Below, locate the line that contains "The width and". Repeat exactly from that line to the line that contains "Instruction: Select the", inclusive, leaving out the pictures.
BEGIN Data supplied
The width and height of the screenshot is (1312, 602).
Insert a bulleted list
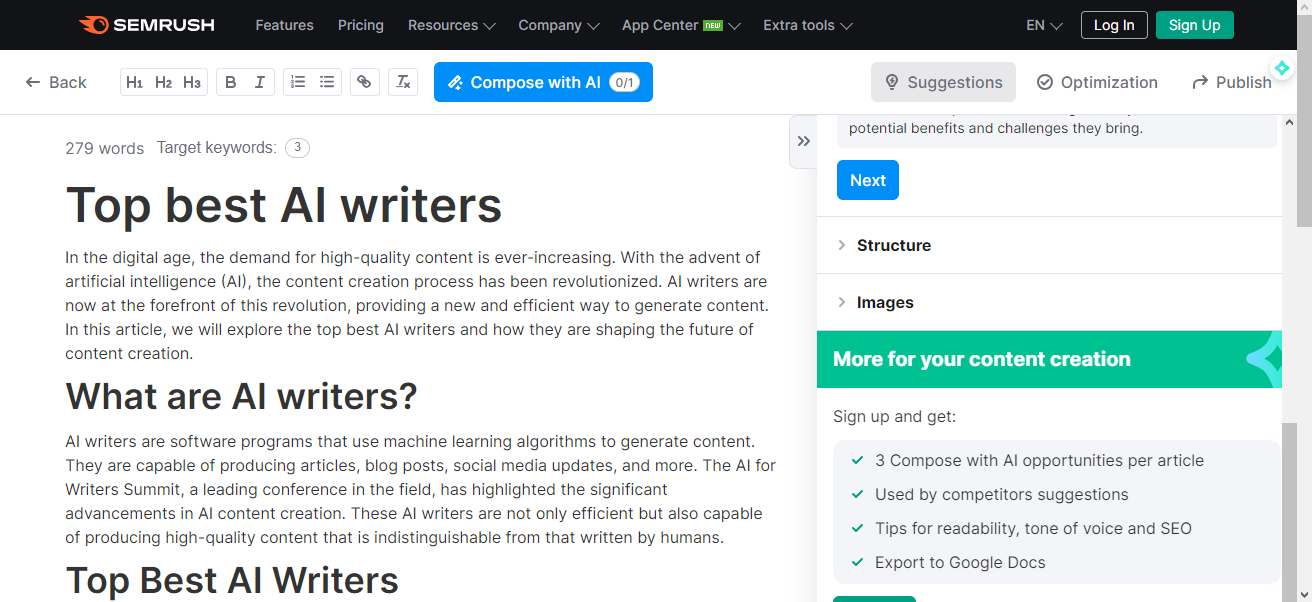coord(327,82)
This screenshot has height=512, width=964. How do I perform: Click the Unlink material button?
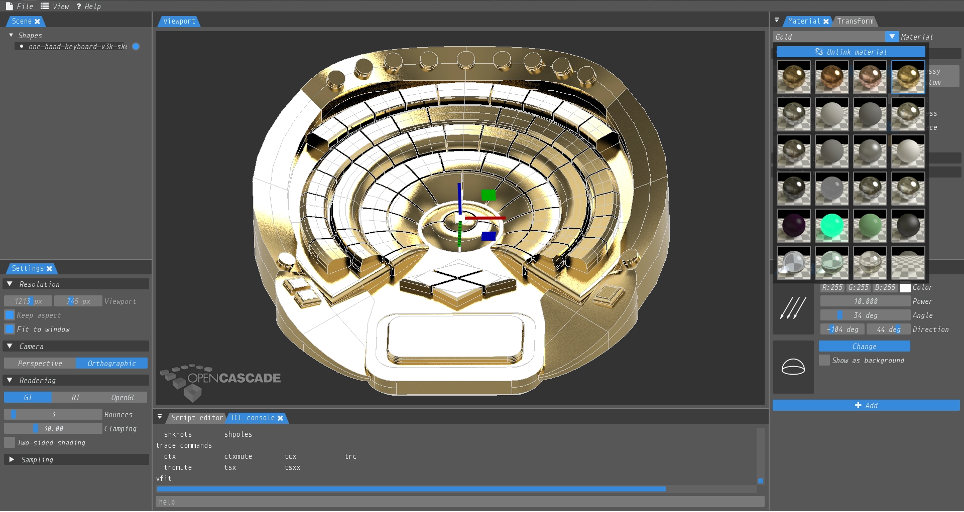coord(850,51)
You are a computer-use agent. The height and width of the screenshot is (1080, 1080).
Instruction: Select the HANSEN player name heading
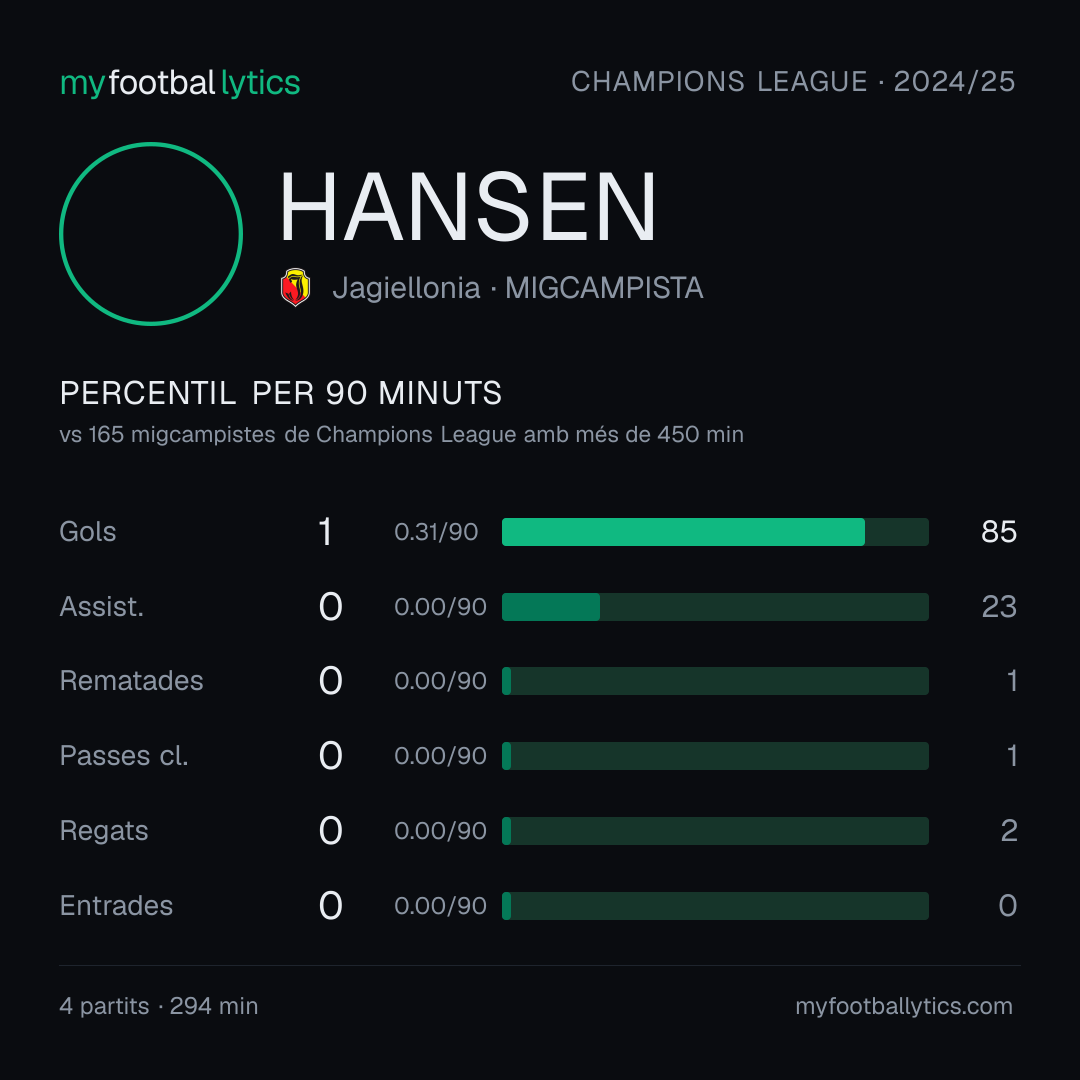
END Data supplied
BEGIN Data supplied
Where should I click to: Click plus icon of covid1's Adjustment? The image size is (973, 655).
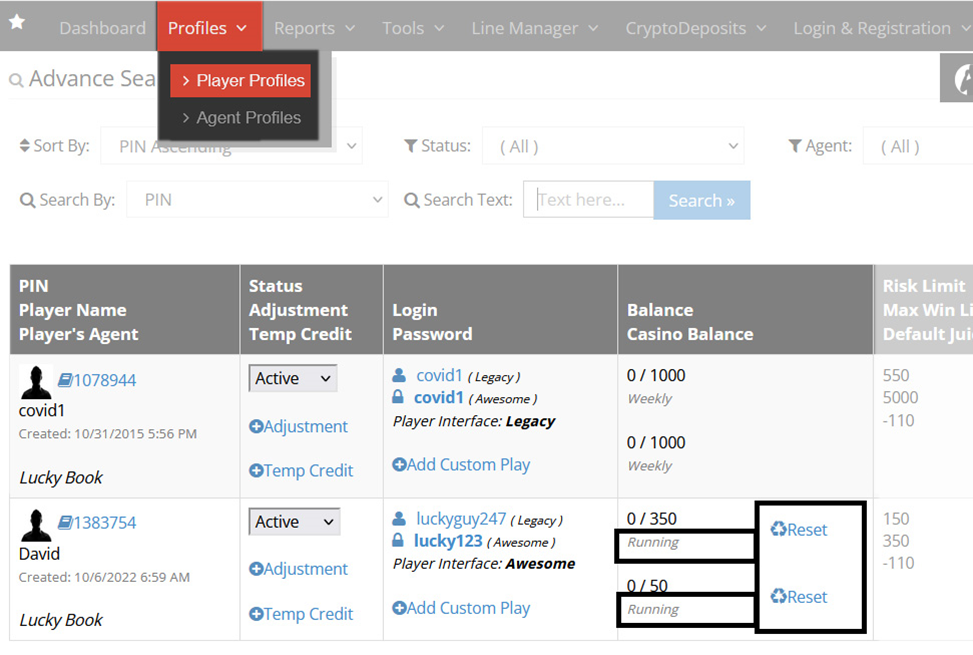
END Data supplied
→ Finished task
The width and height of the screenshot is (1312, 602).
Insert a bulleted list
coord(327,82)
This screenshot has height=512, width=964. How do I perform: Click the Unlink material button?
coord(850,51)
You are a computer-use agent. The height and width of the screenshot is (1080, 1080).
Instruction: Select the HANSEN player name heading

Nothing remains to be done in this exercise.